[Records drawn from a dataset]
──────────

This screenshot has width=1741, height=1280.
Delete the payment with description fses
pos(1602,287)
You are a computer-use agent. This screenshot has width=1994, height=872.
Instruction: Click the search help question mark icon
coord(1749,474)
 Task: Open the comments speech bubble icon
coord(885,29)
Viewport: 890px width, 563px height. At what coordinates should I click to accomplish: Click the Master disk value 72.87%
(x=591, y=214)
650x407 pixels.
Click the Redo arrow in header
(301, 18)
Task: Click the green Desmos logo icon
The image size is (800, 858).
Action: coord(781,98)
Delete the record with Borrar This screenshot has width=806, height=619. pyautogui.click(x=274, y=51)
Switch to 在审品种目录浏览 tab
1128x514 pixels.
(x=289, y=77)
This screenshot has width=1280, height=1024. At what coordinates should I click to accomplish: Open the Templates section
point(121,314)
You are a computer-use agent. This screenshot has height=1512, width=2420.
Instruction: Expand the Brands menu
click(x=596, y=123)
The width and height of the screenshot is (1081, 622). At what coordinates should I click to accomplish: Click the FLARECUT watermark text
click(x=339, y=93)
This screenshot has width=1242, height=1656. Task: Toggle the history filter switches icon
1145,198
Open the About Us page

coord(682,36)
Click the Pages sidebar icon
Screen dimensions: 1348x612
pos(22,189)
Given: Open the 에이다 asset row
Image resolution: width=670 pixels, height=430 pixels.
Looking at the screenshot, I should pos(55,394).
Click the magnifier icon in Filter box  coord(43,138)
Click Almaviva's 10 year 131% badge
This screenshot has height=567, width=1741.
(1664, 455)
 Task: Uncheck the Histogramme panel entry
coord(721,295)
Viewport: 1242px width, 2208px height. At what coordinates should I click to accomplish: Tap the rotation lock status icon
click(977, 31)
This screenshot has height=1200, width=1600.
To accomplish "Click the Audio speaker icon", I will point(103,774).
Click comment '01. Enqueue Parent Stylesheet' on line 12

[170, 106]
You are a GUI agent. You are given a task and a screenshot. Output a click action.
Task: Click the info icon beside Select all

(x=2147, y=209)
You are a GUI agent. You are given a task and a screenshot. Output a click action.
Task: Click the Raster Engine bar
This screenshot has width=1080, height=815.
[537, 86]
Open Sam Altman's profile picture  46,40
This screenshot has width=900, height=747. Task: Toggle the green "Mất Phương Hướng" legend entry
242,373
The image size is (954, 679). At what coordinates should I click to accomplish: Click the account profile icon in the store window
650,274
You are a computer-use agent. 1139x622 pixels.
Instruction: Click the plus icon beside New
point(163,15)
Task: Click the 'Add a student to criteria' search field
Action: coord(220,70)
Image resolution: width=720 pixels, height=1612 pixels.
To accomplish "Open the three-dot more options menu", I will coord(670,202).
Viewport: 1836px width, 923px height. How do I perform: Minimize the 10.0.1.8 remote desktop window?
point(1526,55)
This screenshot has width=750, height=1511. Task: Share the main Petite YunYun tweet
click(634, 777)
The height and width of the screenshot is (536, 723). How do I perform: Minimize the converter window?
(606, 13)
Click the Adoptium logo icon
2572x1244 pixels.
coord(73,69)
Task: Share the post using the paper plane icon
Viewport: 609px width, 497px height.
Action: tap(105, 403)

──────────

Taking the line with "This screenshot has width=750, height=1511." as the first, copy every line through the end of the entries above exactly, with no others.

This screenshot has width=750, height=1511. Task: Share the main Petite YunYun tweet
click(634, 777)
The height and width of the screenshot is (536, 723). How do I perform: Minimize the converter window?
(606, 13)
Click the Adoptium logo icon
2572x1244 pixels.
coord(73,69)
Task: Share the post using the paper plane icon
Viewport: 609px width, 497px height.
Action: tap(105, 403)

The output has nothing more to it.